Mon, Jan 21, 2013 SPMayor Summit Point, WV

Mr. Tangherlini has done a creditable job in his current role. Having heard him a number of times and having had the opportunity to questio him I see him as a competent and very capable manager. He represents a steadying presence and should be allowed to continue to serve in his position on a permanent basis.
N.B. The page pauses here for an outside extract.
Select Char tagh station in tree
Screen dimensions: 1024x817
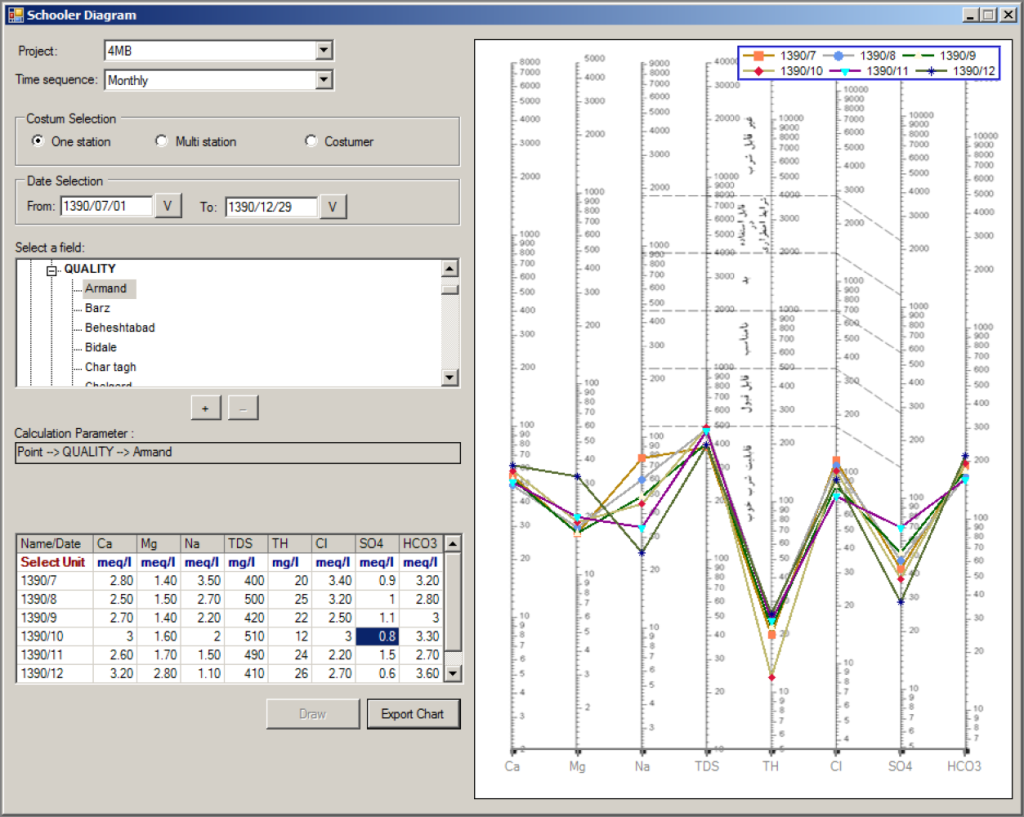[x=110, y=367]
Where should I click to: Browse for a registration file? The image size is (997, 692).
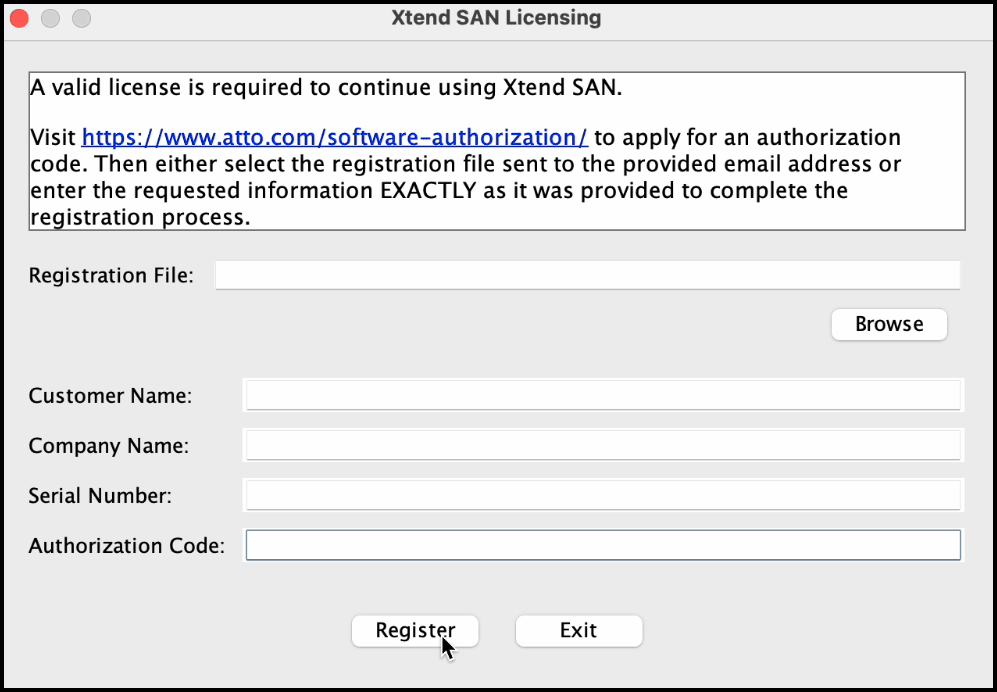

Fri, Jan 18, 2013 GSA Employee Midwest

I agree that changes were needed but not that they all have been for the better. Please remember that Mr Tangherlini was put in this position because of a small group of people who mismanaged conference funding. GSA is comprised of various services of which only one was involved and within that, only a small number of upper-level employees. Changes are being made throughout GSA and touted in Congress and the media as 'better'. But some appear to exist only to allow political entities to point and say 'changes were made' and 'costs were cut'. Take for one example (limited space for others) the Employee Team Store program. It's purpose was to reward employee work and cooperation by allowing other employees to recognize them. Employees were inspired by and used this program. Last Summer, it was decommissioned as one of several 'sweeping changes'. The reported savings were minimal. The 2012 Employee Viewpoint Survey was administered after Mr Tangherlini came to GSA and started changes. It stated the satisfaction of GSA employees had significantly dropped over previous years. Also the survey analysts noted that the drop indicated an issue that GSA management needed to address quickly. However, subsequent to the survey results, e-mails and memos to GSA employees from Mr Tangherlini, didn't address this. However, he did publicize that GSA was again named as one of the best Federal Government agencies for which to work. What was missing from the announcement is that the designation is based on the 'previous' Employee Viewpoint Survey which was in 2011.